GIVEN RECORDS
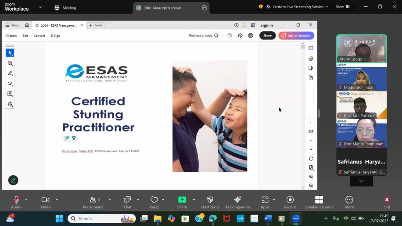
Task: Switch to the Meeting tab
Action: [x=65, y=8]
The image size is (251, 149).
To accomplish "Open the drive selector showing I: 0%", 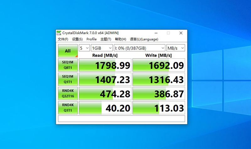I will 139,48.
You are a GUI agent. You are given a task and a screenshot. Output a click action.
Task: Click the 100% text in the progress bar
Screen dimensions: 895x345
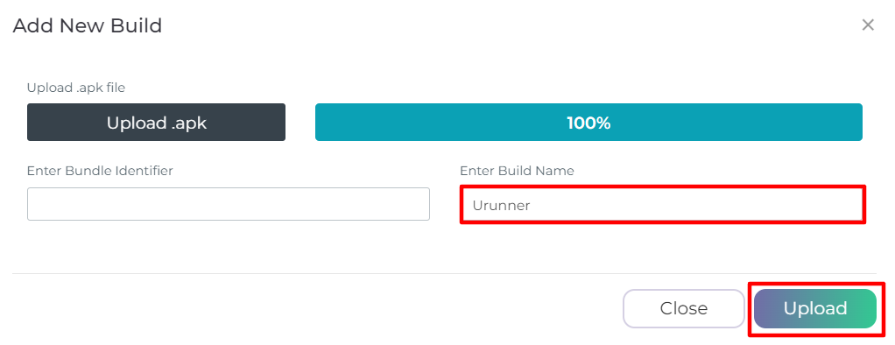[x=588, y=123]
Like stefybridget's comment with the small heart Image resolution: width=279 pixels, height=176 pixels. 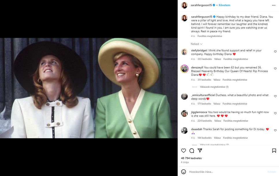pyautogui.click(x=275, y=51)
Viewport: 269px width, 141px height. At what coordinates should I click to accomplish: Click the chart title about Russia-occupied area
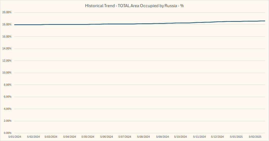tap(134, 6)
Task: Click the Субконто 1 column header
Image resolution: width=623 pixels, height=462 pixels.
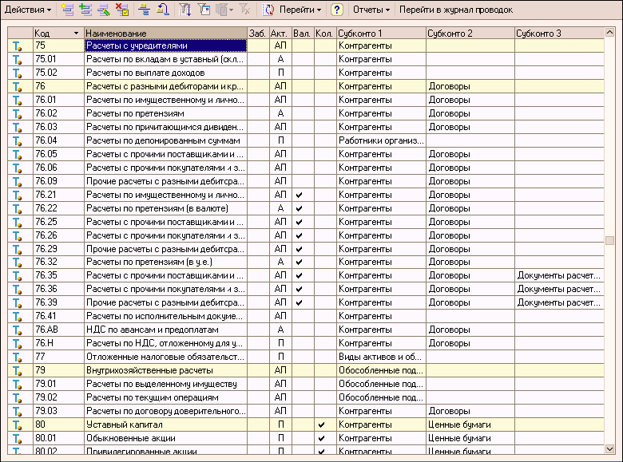Action: tap(379, 34)
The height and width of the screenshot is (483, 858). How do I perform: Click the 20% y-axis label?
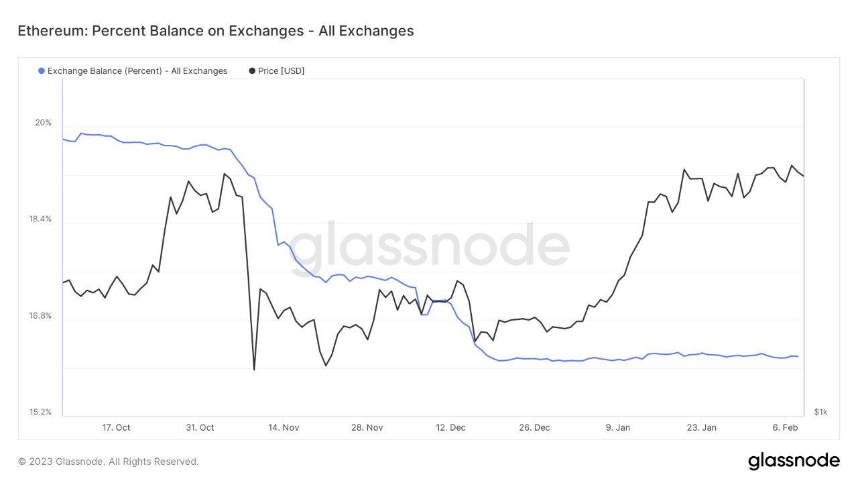point(44,123)
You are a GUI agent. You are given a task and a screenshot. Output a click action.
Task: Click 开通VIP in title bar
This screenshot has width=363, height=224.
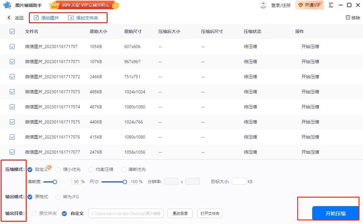[309, 5]
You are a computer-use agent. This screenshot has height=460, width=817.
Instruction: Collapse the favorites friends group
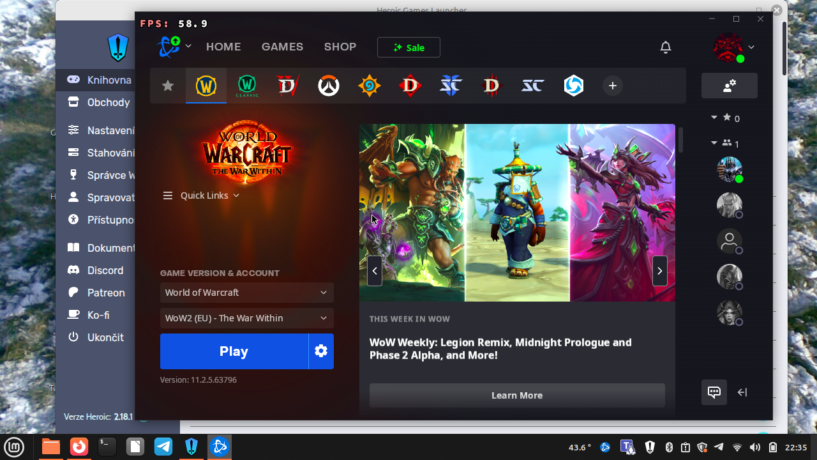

TASK
Leave the pictures aside and print exactly, and only, the lines from the one with "Task: Click 开通VIP in title bar" through the end of the data, both included.

ANSWER TO THIS EXERCISE
Task: Click 开通VIP in title bar
This screenshot has width=363, height=224.
[309, 5]
You are a computer-use agent. This screenshot has height=460, width=817.
Instruction: Collapse the favorites friends group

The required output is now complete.